TEXAS IS LIKELY TO HAPPEN SHORTLY AFTER.
OTHER STATES SOON TO FOLLOW.
TRICKETT WENDLER SOON TO FOLLOW.

MYOCELL WILL REACH THE MASSES IN MY OPINION.

MYOCELL IS PROJECTED TO COST $35-45,000 DOLLARS PER PATIENT

WE SHOULD BE ABLE TO GET 500 PATIENTS PER YEAR =
APPROXIMATELY 20 MILLION DOLLARS ANNUALLY IN REVENUES.

NOW WHAT IF, GEORGIA, FLORIDA, ILLINOIS, COLORADO, ETC.. FALL IN LINE?

WE START MULTIPLYING THOSE REVENUES ON MYOCELL ALONE FOR EACH CLINIC.

NOW LET ME REMIND YOU ONE MORE TIME.

RMAT CAN HAPPEN TODAY, TOMORROW, JULY 31ST, or
WE CAN GET DENIED, OR REQUEST MORE INFORMATION (AGAIN).
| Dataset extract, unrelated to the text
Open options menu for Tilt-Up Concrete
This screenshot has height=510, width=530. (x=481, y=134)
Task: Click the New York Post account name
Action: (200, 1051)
RMAT IS THE GOLD STANDARD FOR "FDA" STEM CELL THERAPIES.

ONLY 4 COMPANIES HAVE OBTAINED RMAT AS OF TODAY.

WE WANT IT.

WE DONT KNOW EXACTLY WHAT RMAT WILL DO FOR US YET.

BUT. ODDS ARE. IT WILL BE SIMILAR GUIDELINES SUCH AS THE OTHER 4 SERIOUS CONDITIONS PROGRAMS WHICH WILL MOST LIKELY MEAN WE CAN SELL IT IMMEDIATELY IN ALL 50 STATES POSSIBLY WITH CONDITIONS AND REPORTING.

THE DECISION IS IMMINENT.

IT WILL HAPPEN.

$USRM IS ON THE PATH TO PROFITABILITY.

THERE ARE CATALYST COMING, FAST.

ONE ANNOUNCEMENT FROM TRUM*P, GOTLIEBB OR THE FDA, COULD BLOW THE PPS UP.


Disclaimer: This post is my opinion only. Do your own DD and research.